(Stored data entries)
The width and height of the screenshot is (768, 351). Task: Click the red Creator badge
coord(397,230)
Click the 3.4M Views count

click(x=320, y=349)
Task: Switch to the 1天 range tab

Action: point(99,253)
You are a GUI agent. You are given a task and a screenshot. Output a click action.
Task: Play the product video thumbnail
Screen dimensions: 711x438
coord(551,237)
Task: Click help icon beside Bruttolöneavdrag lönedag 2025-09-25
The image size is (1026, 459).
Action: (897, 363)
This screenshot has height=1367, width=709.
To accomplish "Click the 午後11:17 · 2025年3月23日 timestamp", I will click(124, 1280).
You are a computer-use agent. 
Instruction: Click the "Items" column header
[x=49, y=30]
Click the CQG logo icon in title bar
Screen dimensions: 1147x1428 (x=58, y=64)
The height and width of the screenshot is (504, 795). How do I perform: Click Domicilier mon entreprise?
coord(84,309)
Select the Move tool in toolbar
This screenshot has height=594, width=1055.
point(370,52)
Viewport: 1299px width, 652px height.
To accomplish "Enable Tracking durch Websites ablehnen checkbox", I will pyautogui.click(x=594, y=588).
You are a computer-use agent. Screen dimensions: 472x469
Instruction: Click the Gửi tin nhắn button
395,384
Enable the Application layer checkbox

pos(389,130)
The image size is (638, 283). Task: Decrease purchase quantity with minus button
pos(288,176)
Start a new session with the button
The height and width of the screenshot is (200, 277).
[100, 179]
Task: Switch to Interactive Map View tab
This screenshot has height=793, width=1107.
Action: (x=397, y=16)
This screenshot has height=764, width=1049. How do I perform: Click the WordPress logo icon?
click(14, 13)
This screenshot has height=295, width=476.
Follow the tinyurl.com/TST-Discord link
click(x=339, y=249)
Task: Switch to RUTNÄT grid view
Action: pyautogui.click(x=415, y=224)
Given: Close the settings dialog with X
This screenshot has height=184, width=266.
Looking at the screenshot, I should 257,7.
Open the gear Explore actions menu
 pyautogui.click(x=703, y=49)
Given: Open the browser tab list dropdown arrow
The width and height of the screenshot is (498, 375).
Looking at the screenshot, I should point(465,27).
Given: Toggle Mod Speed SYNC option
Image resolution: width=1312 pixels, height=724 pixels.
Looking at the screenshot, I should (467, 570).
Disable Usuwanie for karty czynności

## Work to be completed
Reproduce the data shown above exactly.

## Exercise output
The width and height of the screenshot is (768, 351). Task: Click the red Creator badge
coord(397,230)
Click the 3.4M Views count

click(x=320, y=349)
Task: Switch to the 1天 range tab

Action: point(99,253)
You are a GUI agent. You are given a task and a screenshot. Output a click action.
Task: Play the product video thumbnail
Screen dimensions: 711x438
coord(551,237)
Task: Click help icon beside Bruttolöneavdrag lönedag 2025-09-25
The image size is (1026, 459).
Action: (897, 363)
This screenshot has height=1367, width=709.
To accomplish "Click the 午後11:17 · 2025年3月23日 timestamp", I will click(124, 1280).
You are a computer-use agent. 
Instruction: Click the "Items" column header
[x=49, y=30]
Click the CQG logo icon in title bar
Screen dimensions: 1147x1428 (x=58, y=64)
The height and width of the screenshot is (504, 795). How do I perform: Click Domicilier mon entreprise?
coord(84,309)
Select the Move tool in toolbar
This screenshot has height=594, width=1055.
point(370,52)
Viewport: 1299px width, 652px height.
To accomplish "Enable Tracking durch Websites ablehnen checkbox", I will pyautogui.click(x=594, y=588).
You are a computer-use agent. Screen dimensions: 472x469
Instruction: Click the Gửi tin nhắn button
395,384
Enable the Application layer checkbox

pos(389,130)
The image size is (638, 283). Task: Decrease purchase quantity with minus button
pos(288,176)
Start a new session with the button
The height and width of the screenshot is (200, 277).
[100, 179]
Task: Switch to Interactive Map View tab
This screenshot has height=793, width=1107.
Action: (x=397, y=16)
This screenshot has height=764, width=1049. How do I perform: Click the WordPress logo icon?
click(14, 13)
This screenshot has height=295, width=476.
Follow the tinyurl.com/TST-Discord link
click(x=339, y=249)
Task: Switch to RUTNÄT grid view
Action: pyautogui.click(x=415, y=224)
Given: Close the settings dialog with X
This screenshot has height=184, width=266.
Looking at the screenshot, I should 257,7.
Open the gear Explore actions menu
 pyautogui.click(x=703, y=49)
Given: Open the browser tab list dropdown arrow
The width and height of the screenshot is (498, 375).
Looking at the screenshot, I should point(465,27).
Given: Toggle Mod Speed SYNC option
Image resolution: width=1312 pixels, height=724 pixels.
Looking at the screenshot, I should (467, 570).
Disable Usuwanie for karty czynności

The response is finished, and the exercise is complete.